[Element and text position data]
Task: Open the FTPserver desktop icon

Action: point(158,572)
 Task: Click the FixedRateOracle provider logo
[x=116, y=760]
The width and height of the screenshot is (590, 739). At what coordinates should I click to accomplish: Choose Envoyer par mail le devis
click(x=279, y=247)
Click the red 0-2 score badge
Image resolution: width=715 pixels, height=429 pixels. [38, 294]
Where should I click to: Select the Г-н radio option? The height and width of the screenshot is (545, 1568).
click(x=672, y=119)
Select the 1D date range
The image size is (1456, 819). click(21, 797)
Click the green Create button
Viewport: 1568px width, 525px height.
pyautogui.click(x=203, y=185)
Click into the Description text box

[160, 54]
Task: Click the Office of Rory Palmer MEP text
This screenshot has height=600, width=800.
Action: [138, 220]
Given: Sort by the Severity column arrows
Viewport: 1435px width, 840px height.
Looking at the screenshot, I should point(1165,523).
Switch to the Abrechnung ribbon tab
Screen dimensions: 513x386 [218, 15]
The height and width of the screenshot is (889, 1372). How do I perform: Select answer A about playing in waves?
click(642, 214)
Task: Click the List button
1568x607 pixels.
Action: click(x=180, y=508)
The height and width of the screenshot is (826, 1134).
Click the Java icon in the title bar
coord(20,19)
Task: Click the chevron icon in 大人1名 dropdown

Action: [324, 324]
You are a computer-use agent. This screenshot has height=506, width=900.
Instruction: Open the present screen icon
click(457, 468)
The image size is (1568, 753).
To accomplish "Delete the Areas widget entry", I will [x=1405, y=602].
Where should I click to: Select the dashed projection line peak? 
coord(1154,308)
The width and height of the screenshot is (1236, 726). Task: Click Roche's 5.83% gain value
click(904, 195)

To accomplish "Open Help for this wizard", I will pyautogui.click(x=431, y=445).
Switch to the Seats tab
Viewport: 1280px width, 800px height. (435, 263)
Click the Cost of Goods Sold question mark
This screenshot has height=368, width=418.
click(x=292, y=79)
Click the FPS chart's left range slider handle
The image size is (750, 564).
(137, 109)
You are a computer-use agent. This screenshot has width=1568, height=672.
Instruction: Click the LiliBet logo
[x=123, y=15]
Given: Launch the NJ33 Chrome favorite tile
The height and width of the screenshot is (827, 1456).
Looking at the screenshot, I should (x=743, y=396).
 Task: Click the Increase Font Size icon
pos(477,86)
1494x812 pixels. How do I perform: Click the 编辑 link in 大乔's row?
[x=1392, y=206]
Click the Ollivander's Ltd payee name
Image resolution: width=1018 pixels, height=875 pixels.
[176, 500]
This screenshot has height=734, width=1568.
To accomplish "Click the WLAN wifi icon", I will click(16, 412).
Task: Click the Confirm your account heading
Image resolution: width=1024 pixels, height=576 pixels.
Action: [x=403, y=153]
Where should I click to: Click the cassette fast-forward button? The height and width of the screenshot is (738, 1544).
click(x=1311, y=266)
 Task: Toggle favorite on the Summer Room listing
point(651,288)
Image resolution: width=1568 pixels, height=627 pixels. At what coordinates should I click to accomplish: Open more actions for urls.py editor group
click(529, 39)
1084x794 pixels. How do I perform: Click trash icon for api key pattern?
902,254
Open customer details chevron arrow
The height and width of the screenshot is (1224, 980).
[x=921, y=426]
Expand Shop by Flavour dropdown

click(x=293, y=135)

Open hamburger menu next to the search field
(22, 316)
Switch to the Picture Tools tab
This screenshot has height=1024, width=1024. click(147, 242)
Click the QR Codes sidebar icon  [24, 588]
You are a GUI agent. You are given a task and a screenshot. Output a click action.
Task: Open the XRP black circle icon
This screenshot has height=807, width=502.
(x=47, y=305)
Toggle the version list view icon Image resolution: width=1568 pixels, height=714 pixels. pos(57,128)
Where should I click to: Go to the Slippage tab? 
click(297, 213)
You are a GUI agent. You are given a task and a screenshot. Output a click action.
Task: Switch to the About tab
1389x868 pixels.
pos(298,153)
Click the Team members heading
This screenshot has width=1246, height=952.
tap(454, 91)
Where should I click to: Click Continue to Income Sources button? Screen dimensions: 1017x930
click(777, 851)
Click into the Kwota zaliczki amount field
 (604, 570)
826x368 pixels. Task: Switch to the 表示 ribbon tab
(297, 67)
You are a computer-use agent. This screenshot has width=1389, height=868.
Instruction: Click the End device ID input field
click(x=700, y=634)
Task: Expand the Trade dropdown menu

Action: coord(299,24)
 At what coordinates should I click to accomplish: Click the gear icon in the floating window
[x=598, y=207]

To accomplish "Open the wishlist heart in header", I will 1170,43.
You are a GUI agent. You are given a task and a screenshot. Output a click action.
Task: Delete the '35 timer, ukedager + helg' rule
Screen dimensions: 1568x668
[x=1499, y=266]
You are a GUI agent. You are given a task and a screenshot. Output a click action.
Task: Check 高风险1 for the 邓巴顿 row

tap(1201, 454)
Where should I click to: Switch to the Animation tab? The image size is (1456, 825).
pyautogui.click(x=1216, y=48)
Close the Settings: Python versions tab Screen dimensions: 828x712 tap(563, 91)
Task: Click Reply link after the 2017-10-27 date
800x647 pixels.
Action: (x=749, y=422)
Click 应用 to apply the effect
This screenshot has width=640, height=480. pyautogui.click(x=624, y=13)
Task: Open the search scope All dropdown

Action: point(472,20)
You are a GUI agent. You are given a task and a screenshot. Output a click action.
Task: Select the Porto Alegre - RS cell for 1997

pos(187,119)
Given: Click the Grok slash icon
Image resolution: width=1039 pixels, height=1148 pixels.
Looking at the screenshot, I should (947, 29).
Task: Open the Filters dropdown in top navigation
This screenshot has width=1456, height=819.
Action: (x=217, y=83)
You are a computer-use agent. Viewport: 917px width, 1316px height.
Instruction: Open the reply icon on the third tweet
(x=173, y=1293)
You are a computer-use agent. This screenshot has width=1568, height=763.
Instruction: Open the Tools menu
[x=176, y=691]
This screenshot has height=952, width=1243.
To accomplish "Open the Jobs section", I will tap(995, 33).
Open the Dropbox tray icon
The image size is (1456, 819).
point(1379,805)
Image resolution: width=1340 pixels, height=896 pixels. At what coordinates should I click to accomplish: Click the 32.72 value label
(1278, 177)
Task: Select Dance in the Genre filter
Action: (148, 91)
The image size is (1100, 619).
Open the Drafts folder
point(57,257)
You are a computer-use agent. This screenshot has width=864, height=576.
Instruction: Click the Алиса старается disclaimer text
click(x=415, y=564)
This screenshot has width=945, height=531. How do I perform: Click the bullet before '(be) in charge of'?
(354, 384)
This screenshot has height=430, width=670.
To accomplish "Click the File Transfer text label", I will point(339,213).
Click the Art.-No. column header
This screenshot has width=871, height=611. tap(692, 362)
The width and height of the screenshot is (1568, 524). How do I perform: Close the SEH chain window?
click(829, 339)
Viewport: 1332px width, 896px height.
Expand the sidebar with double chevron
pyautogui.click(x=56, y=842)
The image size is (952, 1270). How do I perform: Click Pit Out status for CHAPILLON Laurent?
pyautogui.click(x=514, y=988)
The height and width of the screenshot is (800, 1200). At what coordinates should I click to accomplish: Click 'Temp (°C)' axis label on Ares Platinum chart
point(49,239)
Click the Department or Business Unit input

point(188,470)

*To do*
Copy out all of the entries above, keeping every line word for word.

*Expected answer*
Task: Open the FTPserver desktop icon

Action: point(158,572)
 Task: Click the FixedRateOracle provider logo
[x=116, y=760]
The width and height of the screenshot is (590, 739). At what coordinates should I click to accomplish: Choose Envoyer par mail le devis
click(x=279, y=247)
Click the red 0-2 score badge
Image resolution: width=715 pixels, height=429 pixels. [38, 294]
Where should I click to: Select the Г-н radio option? The height and width of the screenshot is (545, 1568).
click(x=672, y=119)
Select the 1D date range
The image size is (1456, 819). click(21, 797)
Click the green Create button
Viewport: 1568px width, 525px height.
pyautogui.click(x=203, y=185)
Click into the Description text box

[160, 54]
Task: Click the Office of Rory Palmer MEP text
This screenshot has height=600, width=800.
Action: [138, 220]
Given: Sort by the Severity column arrows
Viewport: 1435px width, 840px height.
Looking at the screenshot, I should point(1165,523).
Switch to the Abrechnung ribbon tab
Screen dimensions: 513x386 [218, 15]
The height and width of the screenshot is (889, 1372). How do I perform: Select answer A about playing in waves?
click(642, 214)
Task: Click the List button
1568x607 pixels.
Action: click(x=180, y=508)
The height and width of the screenshot is (826, 1134).
Click the Java icon in the title bar
coord(20,19)
Task: Click the chevron icon in 大人1名 dropdown

Action: [324, 324]
You are a computer-use agent. This screenshot has height=506, width=900.
Instruction: Open the present screen icon
click(457, 468)
The image size is (1568, 753).
To accomplish "Delete the Areas widget entry", I will [x=1405, y=602].
Where should I click to: Select the dashed projection line peak? 
coord(1154,308)
The width and height of the screenshot is (1236, 726). Task: Click Roche's 5.83% gain value
click(904, 195)

To accomplish "Open Help for this wizard", I will pyautogui.click(x=431, y=445).
Switch to the Seats tab
Viewport: 1280px width, 800px height. (435, 263)
Click the Cost of Goods Sold question mark
This screenshot has height=368, width=418.
click(x=292, y=79)
Click the FPS chart's left range slider handle
The image size is (750, 564).
(137, 109)
You are a computer-use agent. This screenshot has width=1568, height=672.
Instruction: Click the LiliBet logo
[x=123, y=15]
Given: Launch the NJ33 Chrome favorite tile
The height and width of the screenshot is (827, 1456).
Looking at the screenshot, I should (x=743, y=396).
 Task: Click the Increase Font Size icon
pos(477,86)
1494x812 pixels. How do I perform: Click the 编辑 link in 大乔's row?
[x=1392, y=206]
Click the Ollivander's Ltd payee name
Image resolution: width=1018 pixels, height=875 pixels.
[176, 500]
This screenshot has height=734, width=1568.
To accomplish "Click the WLAN wifi icon", I will click(16, 412).
Task: Click the Confirm your account heading
Image resolution: width=1024 pixels, height=576 pixels.
Action: [x=403, y=153]
Where should I click to: Click the cassette fast-forward button? The height and width of the screenshot is (738, 1544).
click(x=1311, y=266)
 Task: Toggle favorite on the Summer Room listing
point(651,288)
Image resolution: width=1568 pixels, height=627 pixels. At what coordinates should I click to accomplish: Open more actions for urls.py editor group
click(529, 39)
1084x794 pixels. How do I perform: Click trash icon for api key pattern?
902,254
Open customer details chevron arrow
The height and width of the screenshot is (1224, 980).
[x=921, y=426]
Expand Shop by Flavour dropdown

click(x=293, y=135)

Open hamburger menu next to the search field
(22, 316)
Switch to the Picture Tools tab
This screenshot has height=1024, width=1024. click(147, 242)
Click the QR Codes sidebar icon  [24, 588]
You are a GUI agent. You are given a task and a screenshot. Output a click action.
Task: Open the XRP black circle icon
This screenshot has height=807, width=502.
(x=47, y=305)
Toggle the version list view icon Image resolution: width=1568 pixels, height=714 pixels. pos(57,128)
Where should I click to: Go to the Slippage tab? 
click(297, 213)
You are a GUI agent. You are given a task and a screenshot. Output a click action.
Task: Switch to the About tab
1389x868 pixels.
pos(298,153)
Click the Team members heading
This screenshot has width=1246, height=952.
tap(454, 91)
Where should I click to: Click Continue to Income Sources button? Screen dimensions: 1017x930
click(777, 851)
Click into the Kwota zaliczki amount field
 (604, 570)
826x368 pixels. Task: Switch to the 表示 ribbon tab
(297, 67)
You are a computer-use agent. This screenshot has width=1389, height=868.
Instruction: Click the End device ID input field
click(x=700, y=634)
Task: Expand the Trade dropdown menu

Action: coord(299,24)
 At what coordinates should I click to accomplish: Click the gear icon in the floating window
[x=598, y=207]

To accomplish "Open the wishlist heart in header", I will 1170,43.
You are a GUI agent. You are given a task and a screenshot. Output a click action.
Task: Delete the '35 timer, ukedager + helg' rule
Screen dimensions: 1568x668
[x=1499, y=266]
You are a GUI agent. You are given a task and a screenshot. Output a click action.
Task: Check 高风险1 for the 邓巴顿 row

tap(1201, 454)
Where should I click to: Switch to the Animation tab? The image size is (1456, 825).
pyautogui.click(x=1216, y=48)
Close the Settings: Python versions tab Screen dimensions: 828x712 tap(563, 91)
Task: Click Reply link after the 2017-10-27 date
800x647 pixels.
Action: (x=749, y=422)
Click 应用 to apply the effect
This screenshot has width=640, height=480. pyautogui.click(x=624, y=13)
Task: Open the search scope All dropdown

Action: point(472,20)
You are a GUI agent. You are given a task and a screenshot. Output a click action.
Task: Select the Porto Alegre - RS cell for 1997

pos(187,119)
Given: Click the Grok slash icon
Image resolution: width=1039 pixels, height=1148 pixels.
Looking at the screenshot, I should (947, 29).
Task: Open the Filters dropdown in top navigation
This screenshot has width=1456, height=819.
Action: (x=217, y=83)
You are a computer-use agent. Viewport: 917px width, 1316px height.
Instruction: Open the reply icon on the third tweet
(x=173, y=1293)
You are a computer-use agent. This screenshot has width=1568, height=763.
Instruction: Open the Tools menu
[x=176, y=691]
This screenshot has height=952, width=1243.
To accomplish "Open the Jobs section", I will tap(995, 33).
Open the Dropbox tray icon
The image size is (1456, 819).
point(1379,805)
Image resolution: width=1340 pixels, height=896 pixels. At what coordinates should I click to accomplish: Click the 32.72 value label
(1278, 177)
Task: Select Dance in the Genre filter
Action: (148, 91)
The image size is (1100, 619).
Open the Drafts folder
point(57,257)
You are a computer-use agent. This screenshot has width=864, height=576.
Instruction: Click the Алиса старается disclaimer text
click(x=415, y=564)
This screenshot has width=945, height=531. How do I perform: Click the bullet before '(be) in charge of'?
(354, 384)
This screenshot has height=430, width=670.
To accomplish "Click the File Transfer text label", I will point(339,213).
Click the Art.-No. column header
This screenshot has width=871, height=611. tap(692, 362)
The width and height of the screenshot is (1568, 524). How do I perform: Close the SEH chain window?
click(829, 339)
Viewport: 1332px width, 896px height.
Expand the sidebar with double chevron
pyautogui.click(x=56, y=842)
The image size is (952, 1270). How do I perform: Click Pit Out status for CHAPILLON Laurent?
pyautogui.click(x=514, y=988)
The height and width of the screenshot is (800, 1200). At what coordinates should I click to accomplish: Click 'Temp (°C)' axis label on Ares Platinum chart
point(49,239)
Click the Department or Business Unit input

point(188,470)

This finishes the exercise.